Neuzugang James Rodriquez fällt die nächsten Wochen verletzt aus.Foto: Christof STACHE/AFP

In der Münchner Arena wurde es endlich mal laut, doch anders, als sich der Rekordmeister das gewünscht hat. Der FC Bayern wurde im Spiel um Platz drei bei einem Vorbereitungsturnier von den eigenen Fans ausgepfiffen. Wann hat es das schon mal gegeben? Drei Wochen vor Beginn der Bundesliga-Saison schlingern die Münchner wie betäubt durch die Vorbereitung. Es gab Niederlagen gegen Inter und AC Mailand, gegen Neapel und vor drei Tagen eine peinliche 0:3-Niederlage gegen Jürgen Klopps FC Liverpool. 0:4, 0:2, 0:3 und 0:2 – auf einmal sind es nicht die Gegner, sondern die Bayern selbst, die spüren, wie sich richtige Klatschen anfühlen.

Die Stimmung im Umfeld des Rekordmeisters ist gedrückt, die Euphorie des Transfers von James Rodriquez verflogen.

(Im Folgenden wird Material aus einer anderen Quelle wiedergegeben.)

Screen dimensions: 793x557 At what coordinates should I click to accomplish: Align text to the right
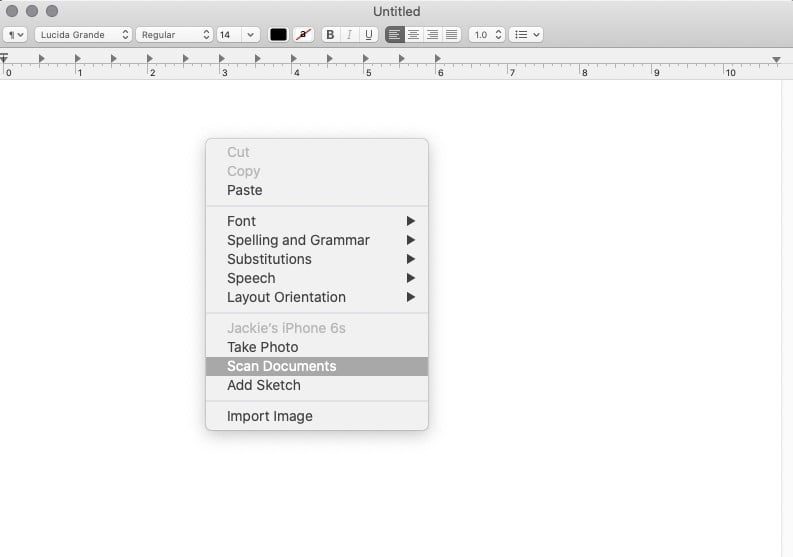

Zumal der Kolumbianer die nächsten Wochen verletzt fehlen wird. Manche wittern schon eine klinsmannsche Problemsaison. Ein Führungsvakuum nach dem Lahm-Abschied, ein mauliger Lewandowski, ein Trainer, der sich einen anderen Co-Trainer gewünscht haben soll als Willy Sagnol, und eine Armada südamerikanischer Temperamentfußballer, die kicken können, aber manchmal auch die Kontrolle über sich selbst und das Spiel verlieren: Es gibt genug Probleme in München.

Dortmund geht es ähnlich

Das einzig Gute für die Bayern: Dem Rivalen aus Dortmund geht es vor dem Supercup am Samstag ähnlich. Nach Testspielniederlagen gegen mittelmäßige Teams aus Spanien und Italien sowie Peinlichkeiten in Tests gegen Essen und Bochum fühlen sich Dortmunder Spieler wie Mario Götze und auch die Vereinsgranden schon beflissen, den neuen Trainer Peter Bosz in der Öffentlichkeit zu loben. Zudem plagt die Borussen noch eine weitere Sorge – nämlich, dass nach dem Transfer von Neymar nach Paris nun Ousman Dembele per Express nach Barcelona wechseln könnte.

Das Leid der einen ist aber bekanntlich die Freude der anderen. Denn die Krise der beiden großen Klubs gibt Hoffnung, dass vielleicht mal wieder ein anderes Team den Titel holt. Zum Beispiel Leipzig oder Hoffenheim. Fraglich ist nur, wem der deutsche Fußballfan die Meisterschaft dann mehr gönnt.